COPIES AUX PARTIES LE :
CE + CCC à NANTES METROPOLE HABITAT
CCC à Monsieur [D] [R] + préfecture
Copie dossier
EXPOSÉ DU LITIGE
Suivant acte sous seing privé ayant pris effet le 17 janvier 2014, l’Office Public de l’Habitat de la Ville de Nantes (ci-après NANTES METROPOLE HABITAT) a donné à bail à Monsieur [D] [R] et Madame [L] [H] un logement lui appartenant sis, 1 rue du Luxembourg - 2ème étage - Logement n°8 - 44000 NANTES, moyennant le règlement d'un loyer mensuel révisable d'un montant de 381,89 €, outre une provision sur charges de 187,78 € par mois.
Par un courrier en date du 28 août 2018, reçu par le bailleur le 10 septembre 2018, Madame [L] [H] a délivré congé.

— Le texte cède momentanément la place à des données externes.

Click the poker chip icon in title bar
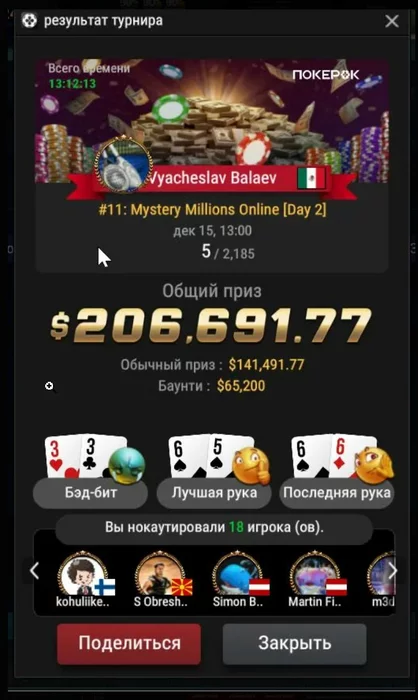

Le 21 avril 2021, le bailleur a fait délivrer à Monsieur [D] [R] un commandement de payer visant la clause résolutoire du bail et l'article 24 de la loi du 6 juillet 1989, le mettant en demeure d'avoir à régler la somme principale de 1.880,36 € au titre des loyers échus et impayés au 16 avril 2021.
Le 22 mai 2023, le bailleur a de nouveau fait délivrer au locataire un commandement de payer visant la clause résolutoire du bail et l'article 24 de la loi du 6 juillet 1989, le mettant en demeure d'avoir à régler la somme principale de 6.873,85 € au titre des loyers échus et impayés au 5 mai 2023.
Par acte de Commissaire de justice du 14 novembre 2023, notifié au représentant de l'Etat dans le département le 16 novembre 2023, NANTES METROPOLE HABITAT a fait assigner Monsieur [D] [R] devant le Juge des Contentieux de la Protection du Tribunal Judiciaire de NANTES, afin de voir :
- Constater la résiliation du bail par le jeu de la clause résolutoire et résilier le bail liant les parties. Dans l’hypothèse où il ne sera pas fait droit à la demande tendant à constater la résiliation du bail en application de la clause résolutoire, prononcer la résiliation judiciaire dudit bail pour non-paiement des loyers et charges ;
- Ordonner l'expulsion du locataire des lieux loués, ainsi que celle de tous occupants de son chef, avec au besoin le concours de la force publique et d'un serrurier en application de l'article L411-1 du code des procédures civiles d'exécution ;
- Condamner le locataire au paiement de la somme de 9.361,28 € représentant les loyers et charges impayés au 23 octobre 2023 (déduction faite des frais de poursuite à hauteur de 292,67 €), sauf à parfaire ou diminuer suivant décompte qui sera fourni lors des débats ;
- Condamner le locataire au paiement des loyers et charges impayés du jour du commandement de payer au jour du jugement à intervenir et avec intérêts ;
- Condamner le locataire au paiement d’une indemnité d’occupation mensuelle, fixée au montant actuel du loyer et des charges, du jugement à intervenir jusqu’à son départ effectif des lieux, laquelle indemnité sera indexée tout comme le loyer, et avec intérêts de droit ;
- Condamner le locataire au paiement de la somme de 200 € au titre de l'article 700 du code de procédure civile, outre tous les frais et dépens de l’instance, en ce compris le coût du commandement de payer, de l’assignation, et le cas échéant des actes signifiés dans le cadre des mesures conservatoires qui ont été prises sur ses biens et valeurs mobilières en vertu de l’article 696 du code de procédure civile ;
- Rappeler que l’exécution provisoire est sauf exception de plein droit pour les décisions de première instance.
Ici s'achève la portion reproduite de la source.